KKJ Kecam Pembatasan Jurnalis saat Liputan Bencana Sumatera

WhatsApp Image 2025 12 19 at 16.53.19
Koalisi masyarakat sipil menggelar aksi demonstrasi mendesak penetapan status darurat bencana nasional, Kamis (18/12/2025) di depan Mesjid Raya Baiturrahman, Banda Aceh. Dalam orasinya massa juga mengecam praktik pembatasan dan intimidasi terhadap jurnalis yang meliput bencana di Aceh. [Dok. Pikiran Merdeka]

PM, Banda Aceh – Dalam beberapa hari terakhir, pembatasan terhadap pemberitaan bencana di Sumatera terjadi secara masif dan sistematis.
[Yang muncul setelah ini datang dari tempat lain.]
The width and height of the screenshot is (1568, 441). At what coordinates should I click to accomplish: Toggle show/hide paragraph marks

Hal ini mendapat sorotan dari Komite Keselamatan Jurnalis (KKJ).

“Polanya jelas dan berbahaya. Mulai dari intimidasi aparat TNI terhadap jurnalis Kompas yang meliput bantuan internasional, penghapusan total pemberitaan bencana di detik.com, hingga penghentian siaran dan praktik sensor diri oleh CNN Indonesia TV terhadap laporan langsung dari lokasi bencana,” terang Erick Tanjung, Koordinator KKJ dalam siaran persnya, Jumat (19/12/2025).
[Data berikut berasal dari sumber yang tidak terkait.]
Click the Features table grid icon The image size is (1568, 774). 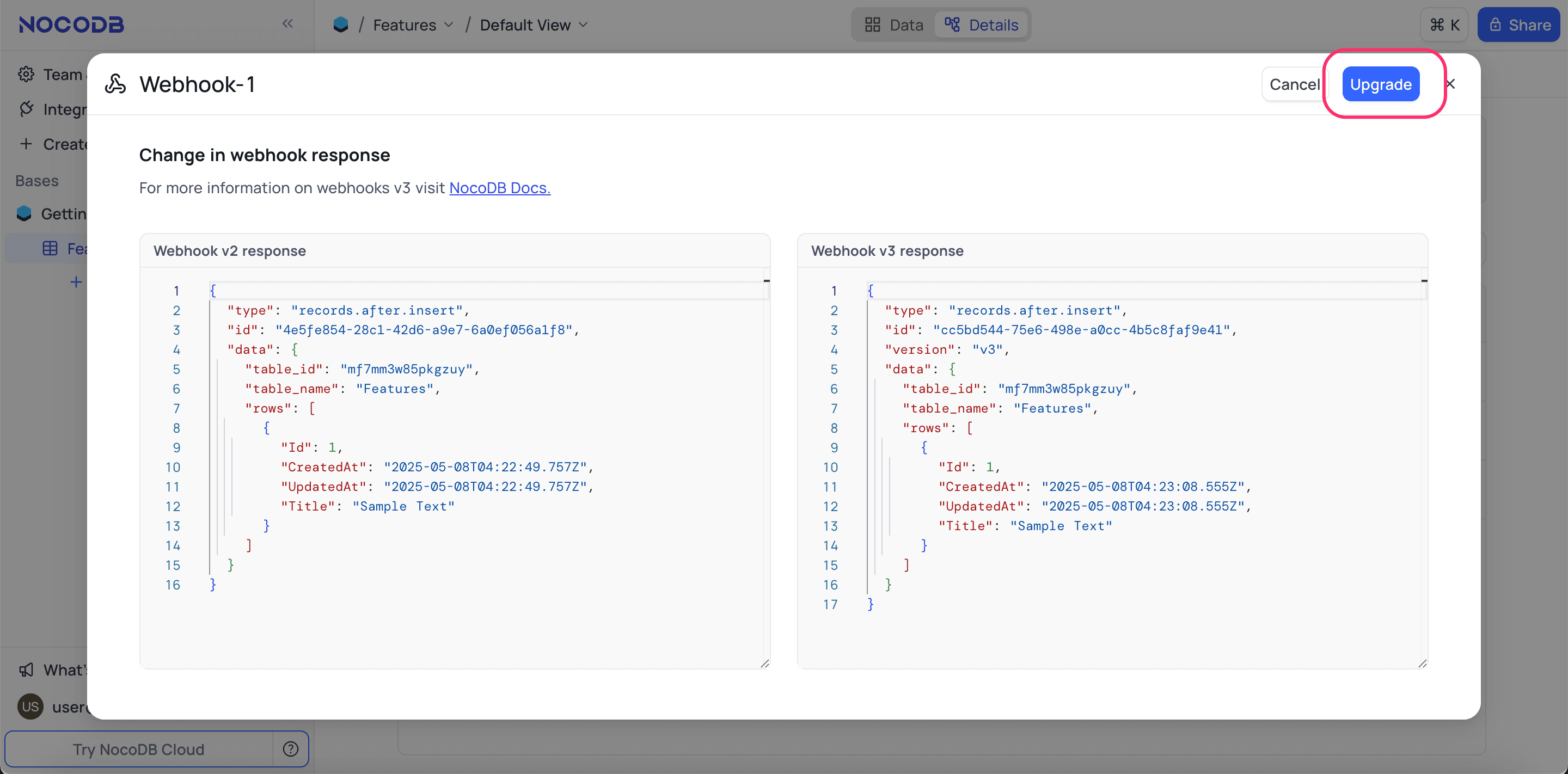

Laporan-laporan tersebut, ujarnya, menampilkan kondisi faktual di lapangan yang bertolak belakang dengan narasi resmi pejabat negara. Rangkaian peristiwa ini menunjukkan adanya upaya serius untuk mengendalikan arus informasi publik dan menutup fakta.

Atas dasar itu, KKJ menyampaikan sejumlah pandangan. Pertama, kemerdekaan pers terus ditekan dan dilemahkan. Pembatasan dan intimidasi terhadap jurnalis merupakan serangan langsung terhadap kemerdekaan pers, yang tidak dapat dipisahkan dari kebebasan berekspresi dan hak warga negara untuk mengetahui.
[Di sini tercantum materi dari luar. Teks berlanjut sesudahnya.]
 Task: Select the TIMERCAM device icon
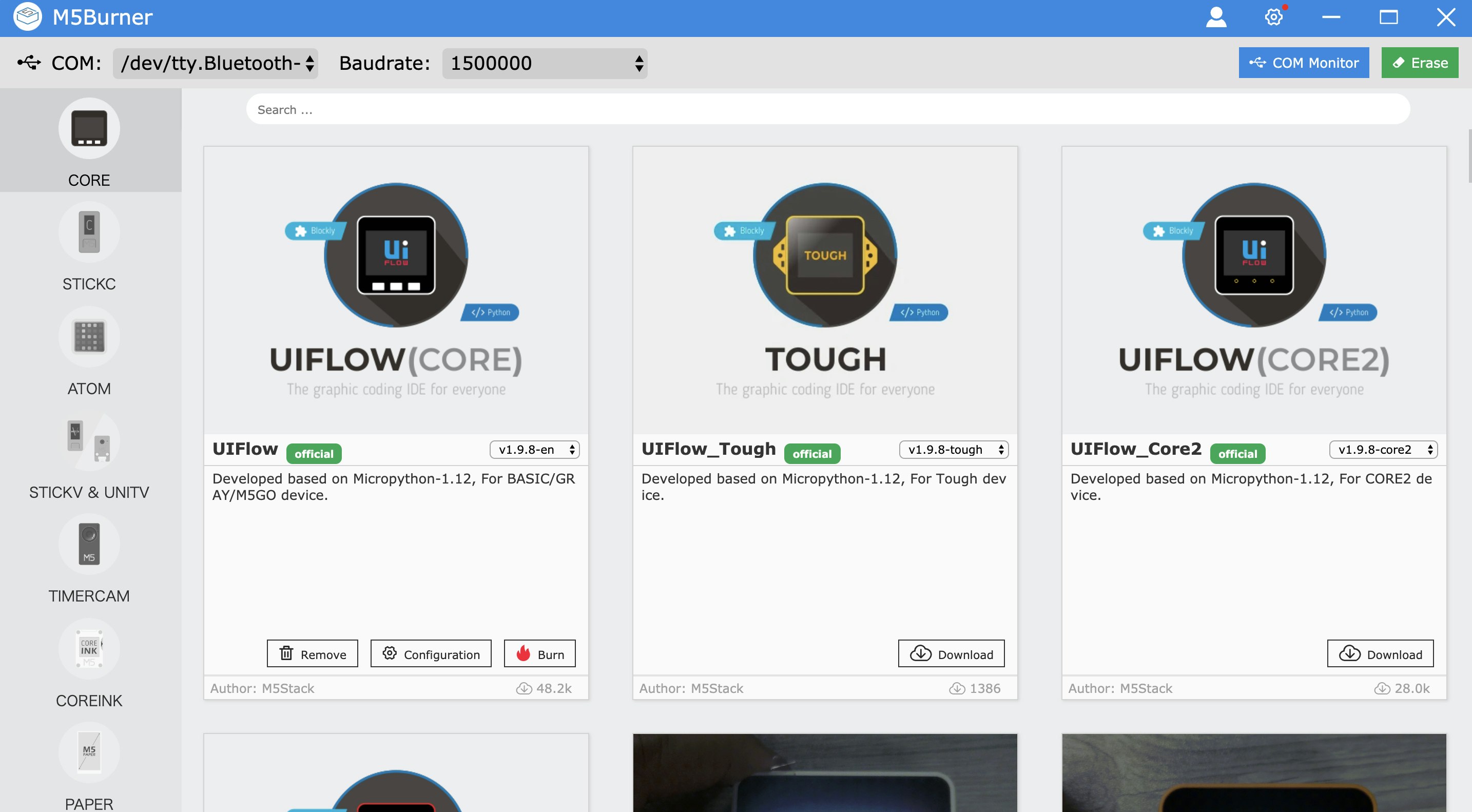click(x=89, y=544)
“Kemerdekaan pers adalah indikator utama kebebasan sipil dan kualitas demokrasi. Tindakan intimidasi terhadap jurnalis secara langsung bertentangan dengan jaminan perlindungan hukum yang diatur dalam Pasal 8 Undang-Undang Nomor 40 Tahun 1999 tentang Pers,” tegasnya.

Lebih dari itu, KKJ juga menyatakan bahwa perbuatan tersebut memenuhi unsur pidana menghalang-halangi kerja jurnalistik sebagaimana diatur dalam Pasal 18 ayat (1) UU Pers. Perlu ditegaskan bahwa upaya perdamaian secara informal tidak menghapus unsur pidana dari tindakan melawan hukum tersebut.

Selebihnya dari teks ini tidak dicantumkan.